We quickly started to play together with our two respective instruments, saxophone and drums. Today we are 27 years old, so it’s been … 13 years that we play together.
How did your music change during the time you play together?
Styles have evolved over time, shifting from grunge and punk influences to more repetitive rock forms, even going through a more techno phase. We both studied at the School of Fine Arts in Angers, West France. This is really where the various meetings, concerts seen, records listened started to feed the current project. We worked a lot at that time on performances, sound installations and pictures, while continuing to rehearse and do concerts. We also respectively spent some time in Asia (Beijing, Vietnam, India, Thailand, …) and both lived for few months in West Bengal, India, where classic music and nomadic, traveling street music intersect in the culture, both fascinate us. There are also the many encounters, and the many places in which we have worked: apartment, attic, outdoors, cellars, studio… the environment and the place are very much part of the music!
Does each of you have a specific role within the band?
Yes, Simon is the electronic/wind/microphone part of the project, and Charles the drums and percussion part. Most of our music is born from a search for fusion between these two parts around electronic tunes, or cut from recorded improvisations then looped. Then, we work with a simple but kind of infinite device: an electronic tunes (synth, sample, loop..) turns, the “drums” follows or try to imitate these sounds, while being taken up in effects, creating new possible turning tunes, a kind of endless spiral.
Can you compare ‘Night of the Toacas’ to ‘From 0 to 90’?
Both releases were born out from people asking to release us but we decided to release ‘Night of the Toacas’ ourselves. Before that, we put a lot of energy into concerts but little into recordings. ‘Night of the Toacas’ is the result of an night of improvisation in our studio in the south of Nantes, recorded with 5 or 6 tracks, maximum 3 microphones on very minimalist percussion set (a conga, wooden planks, one tom). ‘From 0 to 90’ starts from the same principle but it is the result of a week of work where we recorded about ten hours of music with quite a bit more instruments and microphones and the desire to do something more precise, organic, an atmosphere, a story from start to finish.
“We like to make sounds that make you want to move your head”
Can you tell me how the recording of ‘From 0 to 90’ went?
A label contacted us following a concert we did at La Brasserie Atlas, Anderlecht, Brussels. A memorable evening for us at the Knotwilg Festival. Coming back from this tour, we spent a short week recording all the sounds we were playing live at the time, while working on organic form of fusion between percussion and electronics. We then worked with our friend DCIM on the mixing. The label finally didn’t release the album but we’re really really happy to have worked with Phantom Limb for the digital release and Knotwilg records for vinyl, two great labels.
You call your music meditative textures.
We like to make sounds that make you want to move your head or dance but we also love to create mental images, atmospheres, “other” spaces.
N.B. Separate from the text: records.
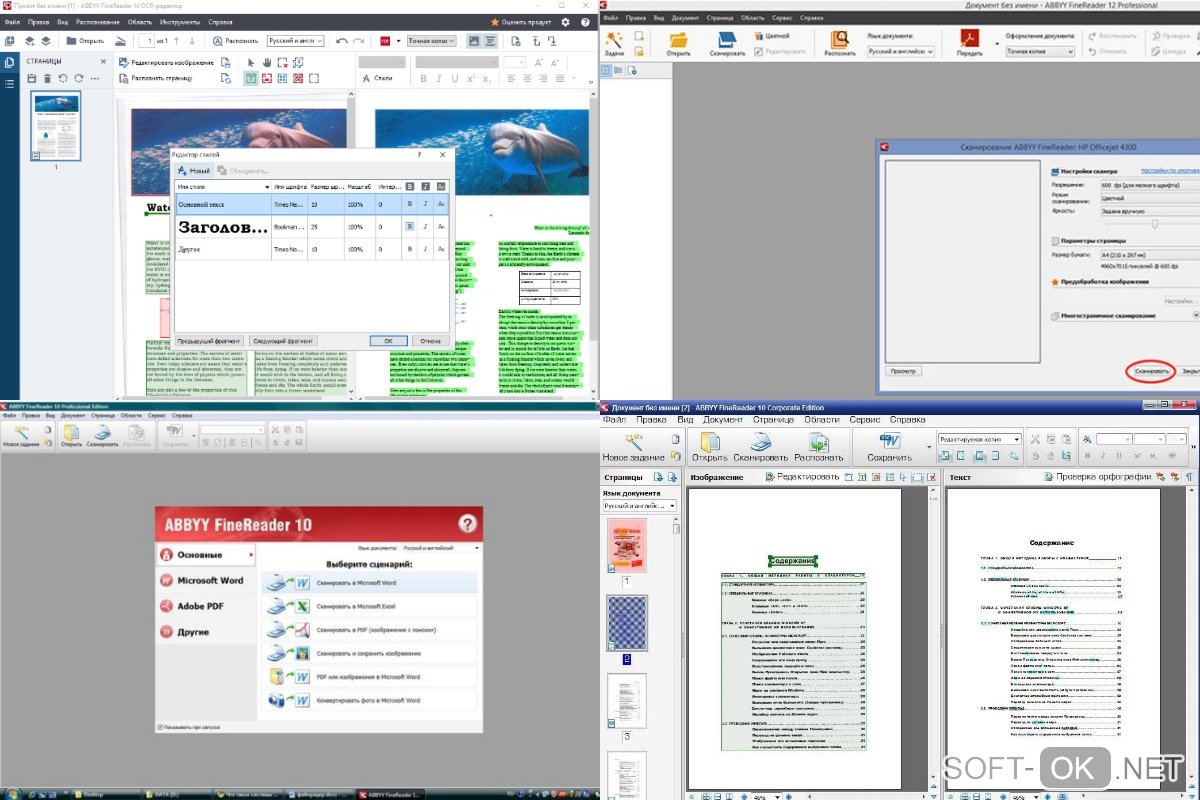Toggle the Параметры страницы section checkbox
Image resolution: width=1200 pixels, height=800 pixels.
pyautogui.click(x=1054, y=241)
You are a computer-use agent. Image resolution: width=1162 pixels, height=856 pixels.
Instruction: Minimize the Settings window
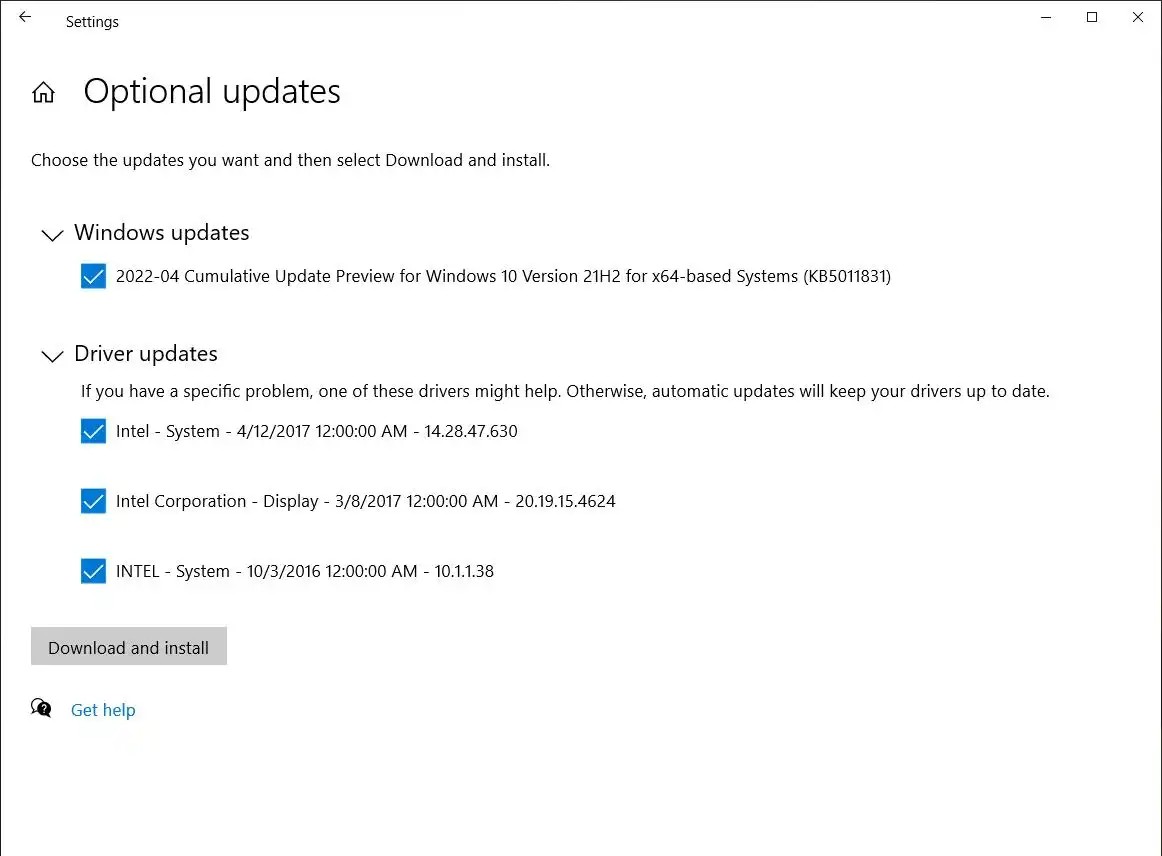pyautogui.click(x=1046, y=18)
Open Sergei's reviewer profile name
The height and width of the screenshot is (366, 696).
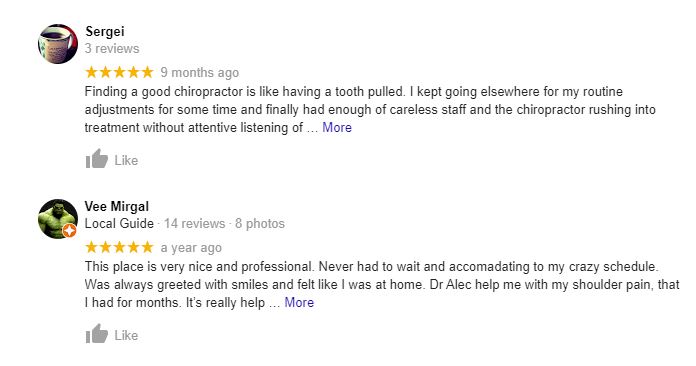click(105, 31)
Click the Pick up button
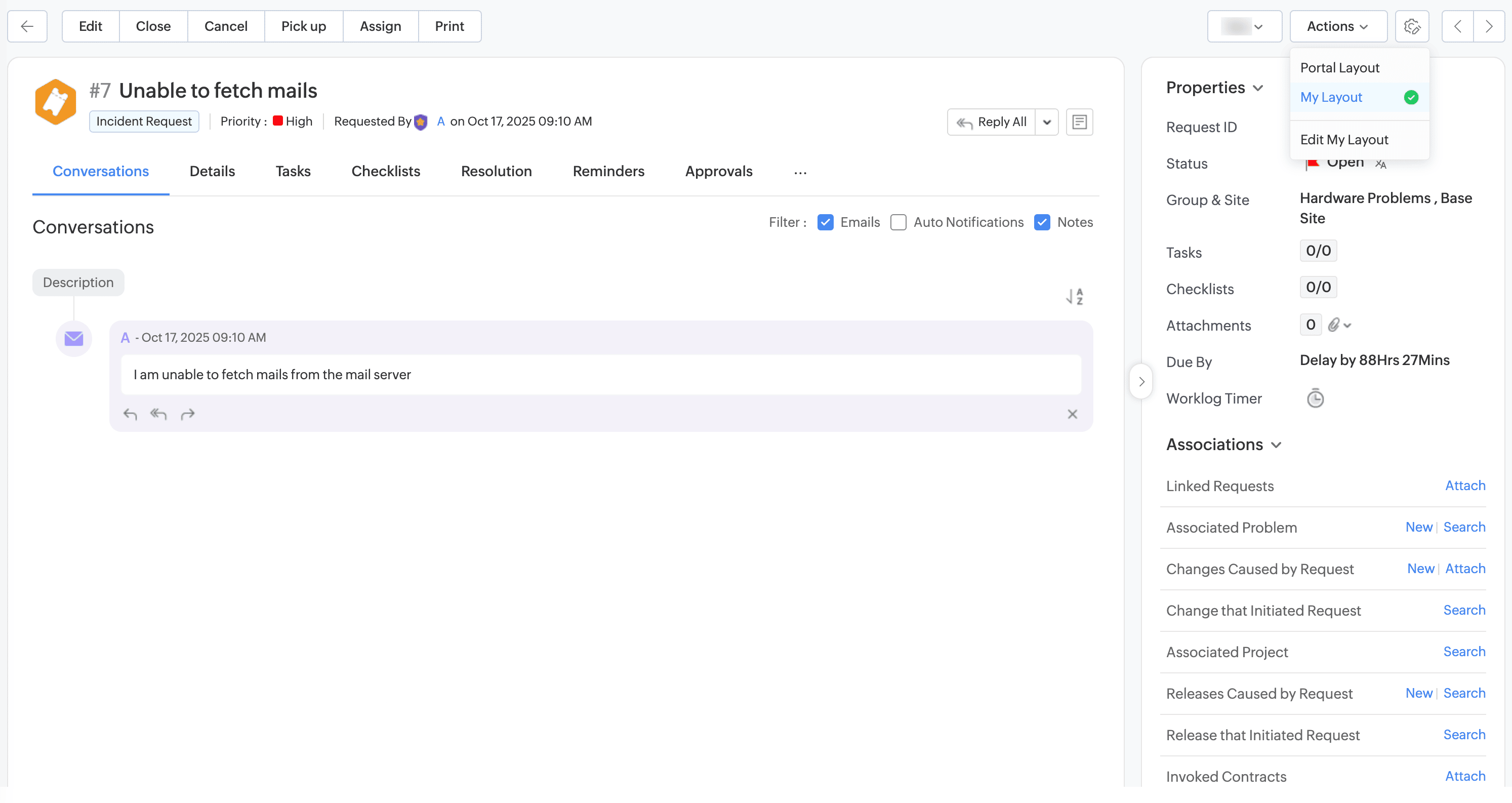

People already told us that our concerts sound like a kind of hypnosis. Or they have had the impression of being taken somewhere else, don’t know if that is meditation but it sounds good.
You say your music are never jams.
Of course, there is a part of jam in what we do and actually more and more. But we often start from precise “principles”, devices and ideas. However, the concerts are quite more composed, with a more precise timing compared to the material that we currently record.
Your music is a mix between acoustic and electronic elements.
We are really interested in mixing, melting together these different sources, to create moments where we no longer discern “who does what”. We have not yet felt the limit of this research but the duo can take so many imaginable forms that it is possible that one day we will release something 100% acoustic or 100% electronic, or something more rock. It all depends on the mood of the moment and the sounds that excite, electrify us.
Do you see what you do as esoteric music?
Possibly yes, we are very interested in fourth world music and organic ambient music, we also listen a lot of field recordings and traditional musics. We like to design atmospheres like landscapes or scenes. We sometime have fun thinking about a sort of artificial field recordings, traditional music from a parallel world, a parallel age. Maybe more science fiction than esoteric?